« Dans les bras de sa mère, tout bébé est beau ». Cette citation de l’écrivain hongrois Erno Osva pourrait à elle seule résumer la beauté des sentiments liant chaque mère à son enfant. Mais a cela s’ajoute la version de Xavier dolan. Certes la relation mère-fils est belle mais elle pourrait atteindre son paroxysme quand la complexité de la vie s’y mêle. Le canadien le fait savoir, le déséquilibre familial est pour lui la clé de voute de ses films, et les mères des héroïnes silencieuses. Un amour pour ses femmes presque œdipien qui fascine. Pour incarner ces femmes de caractère, le réalisateur sait qu’une œuvre repose sur des bases solides et fait appel à ses muses Anne Dorval et Suzanne Clément, déjà présentes dans ses films précédents.
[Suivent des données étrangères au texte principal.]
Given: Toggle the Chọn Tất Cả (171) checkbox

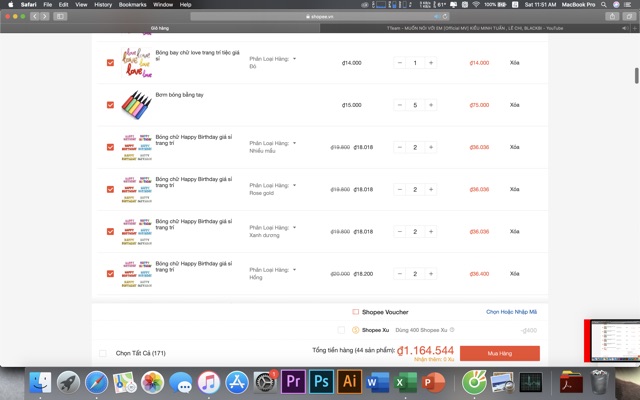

Si Anne Dorval interprète à merveille le rôle de la mère aux allures d’adolescente par son style vestimentaire et son langage rythmé par les insultes, Suzanne Clément n’en reste pas moins complexe dans la peau d’une ancienne prof bègue terrorisé par les interactions sociales. Ajoutez à cela Antoine Olivier Pilon aussi attachant que déroutant dans le rôle du fils bipolaire aux accès de colère intempestifs, et on obtient un trio d’acteurs déjà culte faisant du quotidien une histoire extraordinaire pleine de sentiments et des ténèbres.
L’éveil des sens
A 25 ans, Xavier Dolan bénéficie déjà une maturité exceptionnelle dans le scénario certes mais aussi à l’image. En vrai esthète, le jeune réalisateur montre sa palette technique en enchainant les effets via les filtres, les ralentis et le choix du format 1 :1.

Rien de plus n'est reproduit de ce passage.